### Extracted information ###

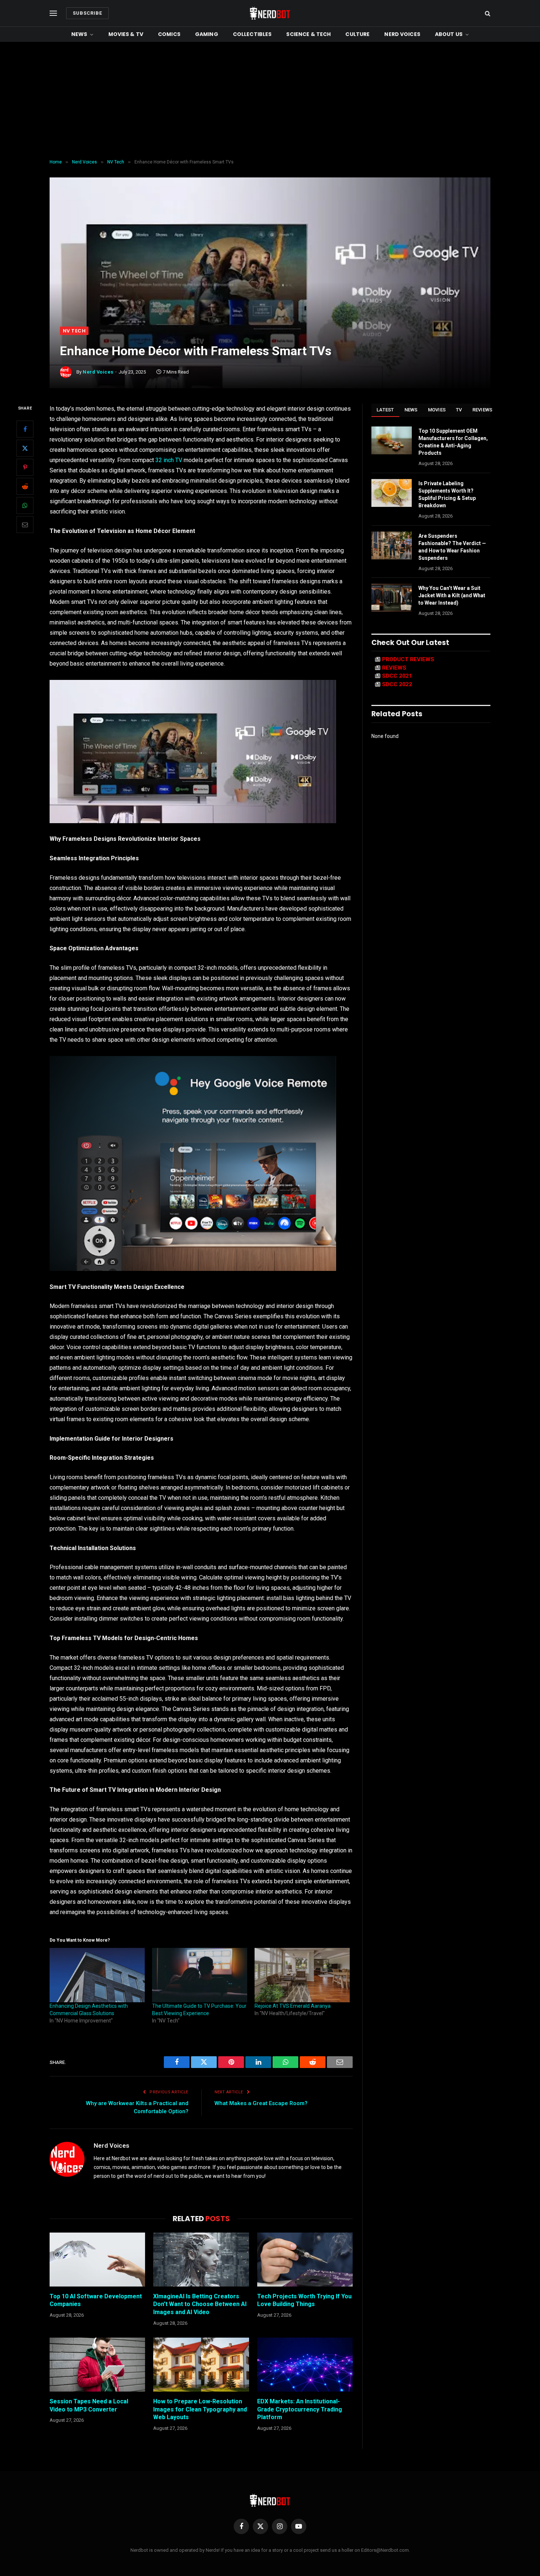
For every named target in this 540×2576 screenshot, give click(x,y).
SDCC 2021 (397, 676)
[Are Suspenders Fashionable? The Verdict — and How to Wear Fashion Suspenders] (391, 545)
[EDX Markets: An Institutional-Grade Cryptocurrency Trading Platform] (305, 2364)
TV (459, 409)
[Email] (25, 524)
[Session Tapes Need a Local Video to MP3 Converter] (97, 2364)
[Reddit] (25, 486)
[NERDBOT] (270, 13)
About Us (448, 34)
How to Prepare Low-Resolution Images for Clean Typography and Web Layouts (200, 2409)
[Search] (486, 13)
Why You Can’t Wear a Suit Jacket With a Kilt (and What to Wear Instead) (451, 595)
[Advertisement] (270, 100)
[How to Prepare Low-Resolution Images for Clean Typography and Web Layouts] (201, 2364)
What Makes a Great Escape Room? (261, 2103)
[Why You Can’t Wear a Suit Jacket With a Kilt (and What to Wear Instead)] (391, 598)
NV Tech (74, 330)
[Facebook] (25, 429)
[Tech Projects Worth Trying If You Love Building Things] (305, 2259)
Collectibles (252, 34)
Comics (169, 34)
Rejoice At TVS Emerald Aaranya (293, 2006)
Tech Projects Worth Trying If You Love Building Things (304, 2300)
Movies (437, 409)
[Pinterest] (25, 467)
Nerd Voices (402, 34)
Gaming (206, 34)
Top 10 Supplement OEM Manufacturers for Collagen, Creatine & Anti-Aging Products (453, 442)
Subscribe (87, 13)
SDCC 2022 (397, 684)
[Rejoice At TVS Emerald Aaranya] (302, 1975)
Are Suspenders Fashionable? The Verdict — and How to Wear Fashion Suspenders (452, 547)
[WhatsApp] (25, 505)
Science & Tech (308, 34)
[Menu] (53, 13)
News (79, 34)
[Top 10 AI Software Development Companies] (97, 2259)
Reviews (482, 409)
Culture (357, 34)
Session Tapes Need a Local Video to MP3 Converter (89, 2405)
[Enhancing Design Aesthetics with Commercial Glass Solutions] (97, 1975)
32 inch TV (168, 460)
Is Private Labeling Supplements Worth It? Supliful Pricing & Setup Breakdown (447, 494)
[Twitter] (25, 448)
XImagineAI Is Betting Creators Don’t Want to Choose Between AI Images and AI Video (199, 2304)
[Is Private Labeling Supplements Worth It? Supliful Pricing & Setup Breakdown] (391, 493)
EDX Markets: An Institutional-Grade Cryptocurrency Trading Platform (299, 2409)
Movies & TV (126, 34)
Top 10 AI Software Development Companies (96, 2300)
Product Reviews (408, 659)
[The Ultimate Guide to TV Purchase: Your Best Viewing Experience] (199, 1975)
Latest (385, 409)
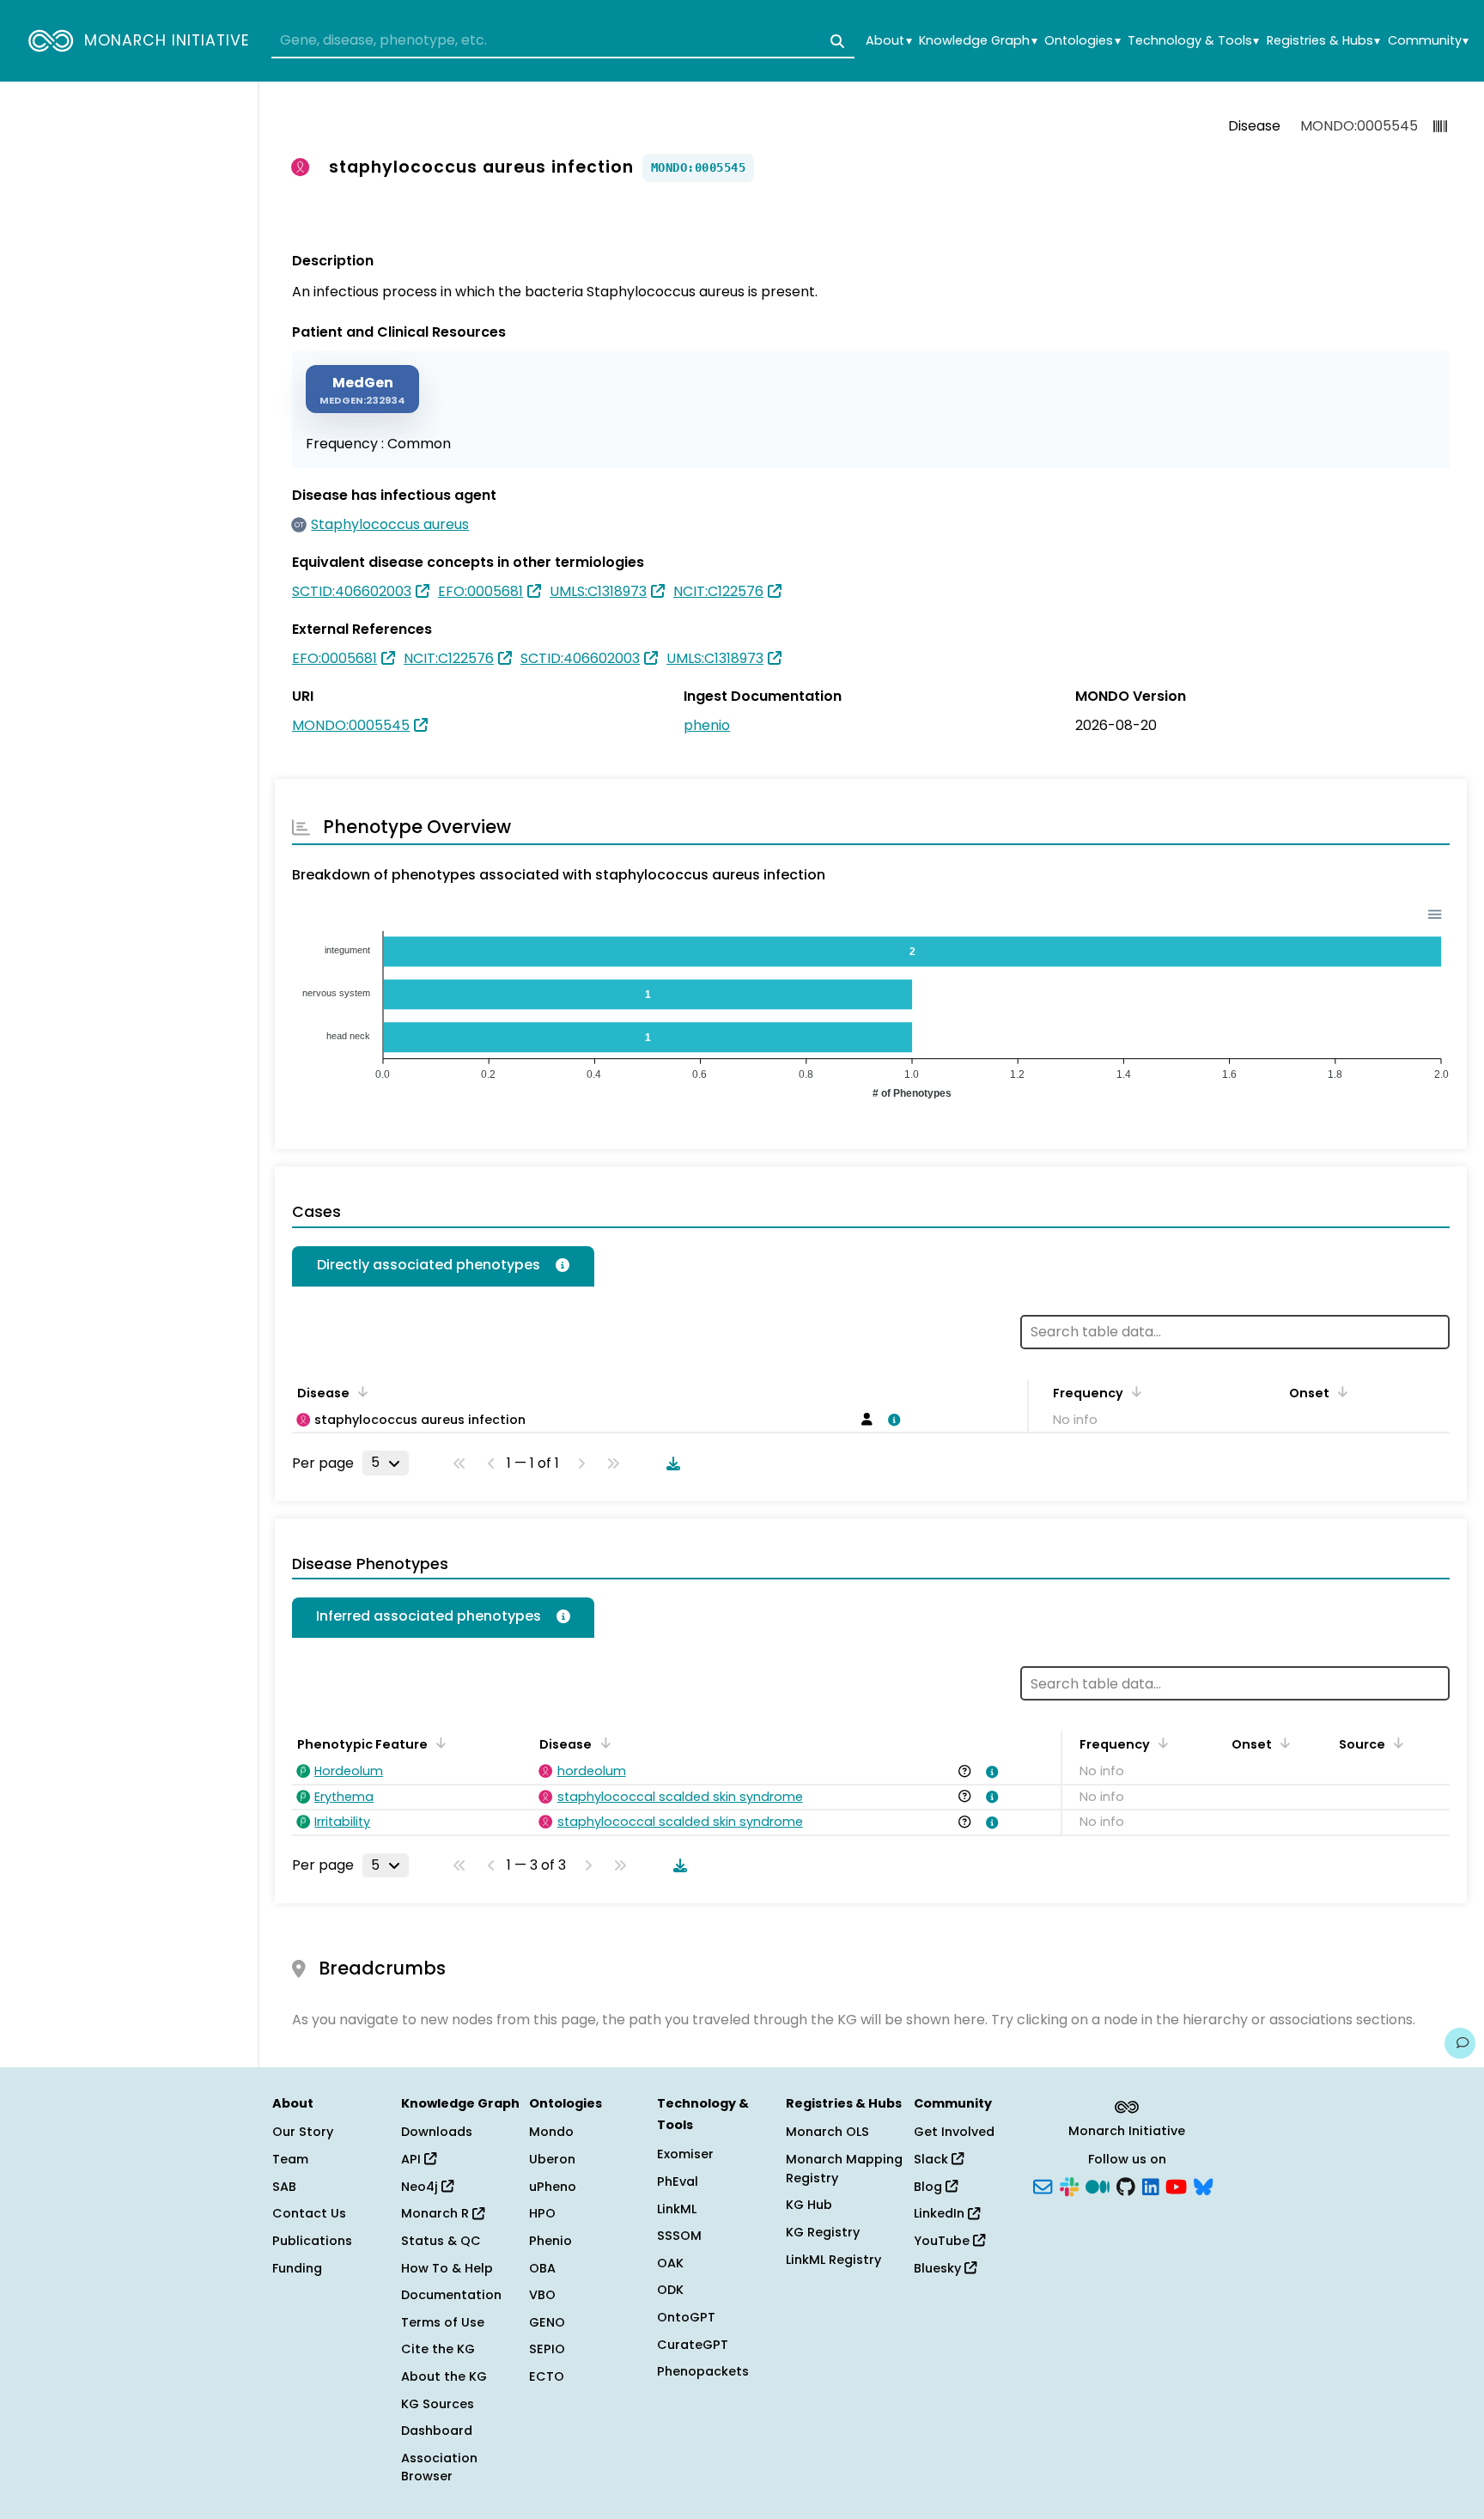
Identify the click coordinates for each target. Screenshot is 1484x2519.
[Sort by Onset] (1339, 1391)
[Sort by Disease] (602, 1742)
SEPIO (547, 2349)
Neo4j (421, 2186)
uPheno (552, 2186)
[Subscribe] (1042, 2185)
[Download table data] (670, 1463)
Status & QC (441, 2240)
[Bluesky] (1203, 2185)
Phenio (550, 2240)
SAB (284, 2186)
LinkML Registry (833, 2259)
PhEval (677, 2181)
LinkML (676, 2209)
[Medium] (1098, 2185)
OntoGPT (686, 2317)
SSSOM (679, 2235)
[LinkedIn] (1150, 2185)
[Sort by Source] (1395, 1742)
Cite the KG (438, 2349)
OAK (670, 2263)
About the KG (444, 2376)
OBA (542, 2268)
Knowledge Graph (978, 40)
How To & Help (447, 2268)
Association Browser (439, 2467)
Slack (933, 2159)
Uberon (552, 2159)
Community (1428, 40)
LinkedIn (941, 2213)
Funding (297, 2268)
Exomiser (685, 2154)
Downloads (436, 2131)
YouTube (943, 2240)
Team (290, 2159)
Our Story (302, 2131)
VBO (542, 2294)
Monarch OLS (827, 2131)
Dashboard (436, 2430)
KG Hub (809, 2204)
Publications (312, 2240)
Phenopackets (703, 2371)
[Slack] (1069, 2185)
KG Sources (437, 2404)
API (412, 2159)
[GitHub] (1125, 2185)
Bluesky (939, 2268)
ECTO (546, 2376)
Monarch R (436, 2213)
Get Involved (954, 2131)
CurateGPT (692, 2344)
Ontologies (1082, 40)
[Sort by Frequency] (1133, 1391)
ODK (670, 2289)
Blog (930, 2186)
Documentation (451, 2294)
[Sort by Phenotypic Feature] (438, 1742)
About (888, 40)
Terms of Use (442, 2322)
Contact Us (309, 2213)
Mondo (551, 2131)
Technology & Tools (1193, 40)
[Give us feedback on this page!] (1459, 2043)
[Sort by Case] (360, 1391)
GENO (547, 2322)
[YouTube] (1176, 2185)
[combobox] (563, 41)
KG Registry (823, 2232)
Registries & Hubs (1323, 40)
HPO (542, 2213)
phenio (707, 725)
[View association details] (891, 1419)
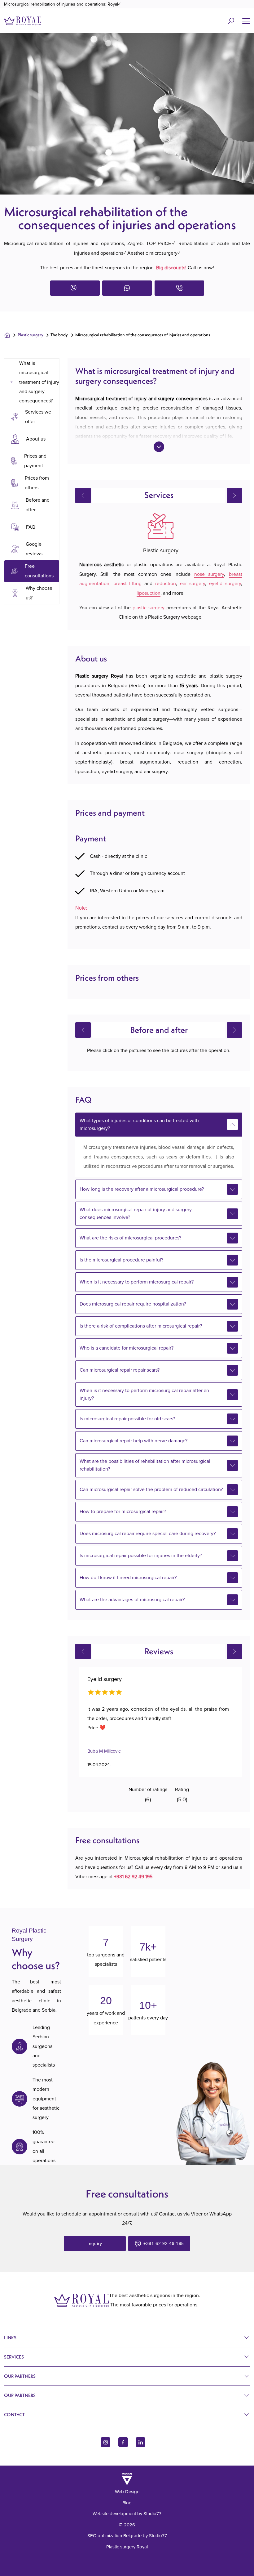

###

#### Try it:
Each line in the entries above that includes the string "Trading" should be extracted.

#### Worked solution:
[EDX Markets: An Institutional-Grade Cryptocurrency Trading Platform] (305, 2364)
EDX Markets: An Institutional-Grade Cryptocurrency Trading Platform (299, 2409)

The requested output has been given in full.